水素分子投与によるストレプトゾトシン誘発糖尿病マウスの心機能障害軽減効果
Adult male mice received streptozotocin (50 mg/kg/day intraperitoneally for 5 days) to establish a diabetic model, followed by 8 weeks of hydrogen-rich water (1.3±0.2 mg/L) administration. Despite no significant change in blood glucose, cardiac hypertrophy markers (atrial natriuretic factor, β-myosin heavy chain) and fibrosis markers (collagen I/III, TGF-β, α-smooth muscle actin, osteopontin) were markedly reduced. Apoptotic indicators including caspase-3 activity and Bax/Bcl-2 ratio also declined. Cardiac function improved alongside reductions in oxidative stress, inflammatory signaling, and endoplasmic reticulum stress. Suppression of JNK, p38 MAPK, and NF-κB pathways was observed in cardiac tissue, suggesting these mechanisms underlie the cardioprotective effects of molecular hydrogen independent of glycemic control.

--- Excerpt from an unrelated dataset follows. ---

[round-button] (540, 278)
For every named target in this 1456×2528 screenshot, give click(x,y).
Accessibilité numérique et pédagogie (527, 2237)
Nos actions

Hydrogen-rich water suppresses JNK, p38 MAPK, and NF-κB signaling pathways, thereby reducing oxidative stress, inflammation, and endoplasmic reticulum stress, which collectively attenuate cardiac hypertrophy, fibrosis, and apoptosis in diabetic hearts.
Hydrogen-rich water is a low-risk delivery route, but the achievable systemic hydrogen dose is bounded. For clinical applications, inhalation is the most efficient route; inhalation, however, carries explosion risk, and concentration matters (empirical LFL of 10% applies to inhalation environments; high-concentration devices are documented in the Consumer Affairs Agency accident database and are not recommended).